How to enable Kubernetes container RuntimeDefault seccomp profile for all workloads

Lachlan Evenson
8 min readAug 22, 2021

--

Photo by Filip Mroz on Unsplash

Kubernetes v1.22 shipped with a new feature in alpha that provides a way to use the container RuntimeDefault as the default seccomp profile for all workloads. At this point you might be asking, “What are RuntimeDefaults and why should I care?” By default, when Kubernetes makes a call to the container runtime to create a container it provides a seccomp profile of Unconfined. This means that seccomp filtering is disabled. This is the default Kubernetes behavior as it ensures maximum application compatibility at the risk of leaving a larger surface area of the Linux kernel open to exploit by a compromised container.
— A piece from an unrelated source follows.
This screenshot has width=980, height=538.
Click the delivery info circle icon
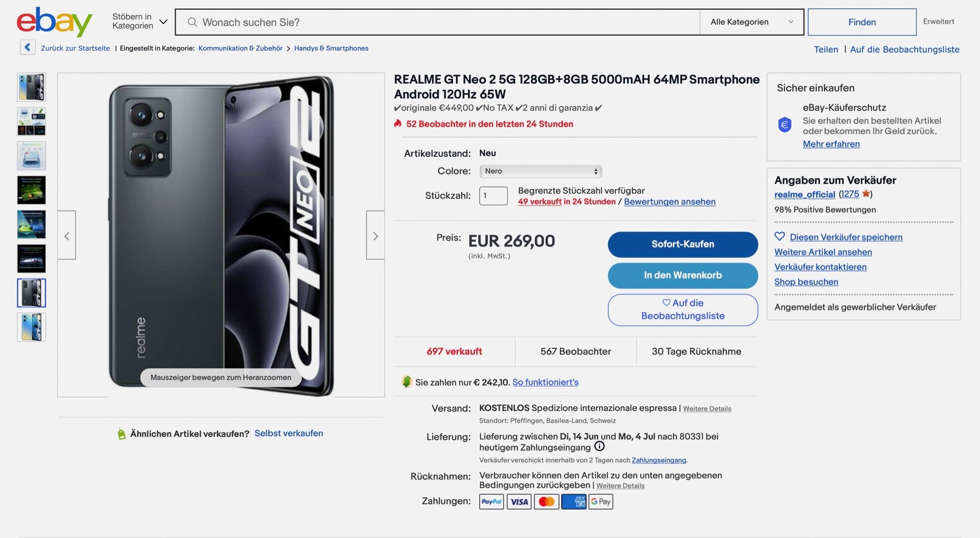600,447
Before we take a deeper look, I would like to say thank you to Duffie Cooley for taking the time to educate me on this topic. I was inspired to look deeper after watching “This Week in Cloud Native” which Duffie hosts. You should check it out.

NOTE: Kubernetes features that are in alpha aren’t typically available for use by managed Kubernetes services like AKS, EKS, GKE for stability reasons. Please check your providers documentation

Seccomp profile what?

Seccomp (Secure Computing) is a feature in the Linux kernel that allows a userspace program to create syscall filters. In the context of containers, these syscall filters are collated into seccomp profiles that can be used to restrict which syscalls and arguments are permitted. Applying seccomp profiles to containers reduces the chance that a Linux kernel vulnerability will be exploited.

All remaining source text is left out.